Высоко блестят звезды,
золотой бумаги
и дерутся два паяца,
скрестив шпаги.
Арлекин поет песенку:
– Далеко, далеко за морем
круглым и голубым
рдеют апельсины
под месяцем золотым.
Грецкие орехи
Серебряные висят;
совушки-фонарики
на ветвях сидят.
И танцует кадриль котенок
в дырявом чулке,
а пушистая обезьянка
качается в гамаке.
И глядят синие звезды
на счастливые мандарины,
и смеются блесткам золотым
под бряцанье мандолины.
Лунная
Над крышами месяц пустой бродил,
Одиноки казались трубы…
Грациозно месяцу дуралей
Протягивал губы.
Видели как-то месяц в колпаке,
И, ах, как мы смеялись!
«Бубенцы, бубенцы на дураке!»
· · · · · · · · · ·
Время шло, – а минуты остались.
Бубенцы, бубенцы на дураке…
Так они заливались!
Месяц светил на чердаке.
И кошки заволновались.
· · · · · · · · · ·
Кто-то бродил без конца, без конца,
Танцевал и глядел в окна,
А оттуда мигала ему пустота…
Ха, ха, ха, – хохотали стекла…
Можно на крыше заночевать,
Но место есть и на площади!
· · · · · · · · · ·
Улыбается вывеске фонарь,
И извозчичьей лошади.
«Говорил испуганный человек…»
Говорил испуганный человек:
«Я остался один, – я жалок!»
· · · · · · · · · ·
Но над крышами таял снег,
Кружилися стаи галок.
· · · · · · · · · ·
Раз я сидел один в пустой комнате,
шептал мрачно маятник.
Был я стянут мрачными мыслями,
словно удавленник.
Была уродлива комната
чьей-то близкой разлукой,
в разладе вещи, и на софе
книги с пылью и скукой.
Беспощадный свет лампы лысел по стенам,
сторожила сомкнутая дверь.
Сторожил беспощадный завтрашний день:
«Не уйдешь теперь!..»
И я вдруг подумал: если перевернуть,
вверх ножками стулья и диваны,
кувырнуть часы?..
Пришло б начало новой поры,
Открылись бы страны.
Тут же в комнате прятался конец
клубка вещей,
затертый недобрым вчерашним днем
порядком дней.
Тут же рядом в комнате он был!
Я вдруг поверил! – что так.
И бояться не надо ничего,
но искать надо тайный знак.
И я принял на веру; не боясь
глядел теперь
на замкнутый комнаты квадрат…
На мертвую дверь.
· · · · · · · · · ·
Ветер талое, серое небо рвал,
ветер по городу летал;
уничтожал тупики, стены.
Оставался талый с навозом снег
перемены.
· · · · · · · · · ·
Трясся на дрожках человек,
не боялся измены.
Из книги «Осенний сон» (1912)
«Вот и лег утихший, хороший…»
Памяти моего незабвенного единственного сына В. В. Нотенберга.

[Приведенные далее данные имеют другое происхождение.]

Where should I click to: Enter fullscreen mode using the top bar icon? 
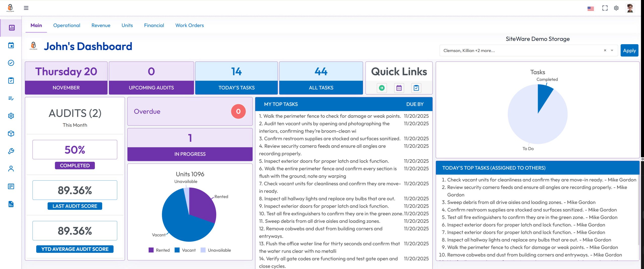pyautogui.click(x=605, y=8)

Вот и лег утихший, хороший —
Это ничего —
Нежный, смешной, верный, преданный —
Это ничего.
Сосны, сосны над тихой дюной
Чистые, гордые, как его мечта.
Облака да сосны, мечта, облако….
Он немного говорил. Войдет, прислонится…
Не умел сказать, как любил.
Дитя мое, дитя хорошее,
Неумелое, верное дитя!
Я жизни так не любила,
Как любила тебя.
И за ним жизнь, жизнь уходит —
Это ничего.
Он лежит такой хороший —
Это ничего.
Он о чем-то далеком измаялся…
Сосны, сосны!
Сосны над тихой и кроткой дюной
Ждут его…
Не ждите, не надо: он лежит спокойно —
Это ничего.
«Но в утро осеннее, час покорно-бледный…»
Но в утро осеннее, час покорно-бледный,
Пусть узнают, жизнь кому,
Как жил на свете рыцарь бедный
И ясным утром отошел ко сну.
Убаюкался в час осенний,
Спит с хорошим, чистым лбом,
Немного смешной, теперь стройный —
И не надо жалеть о нем.
Рябины светлыми чашами стоят над косогором…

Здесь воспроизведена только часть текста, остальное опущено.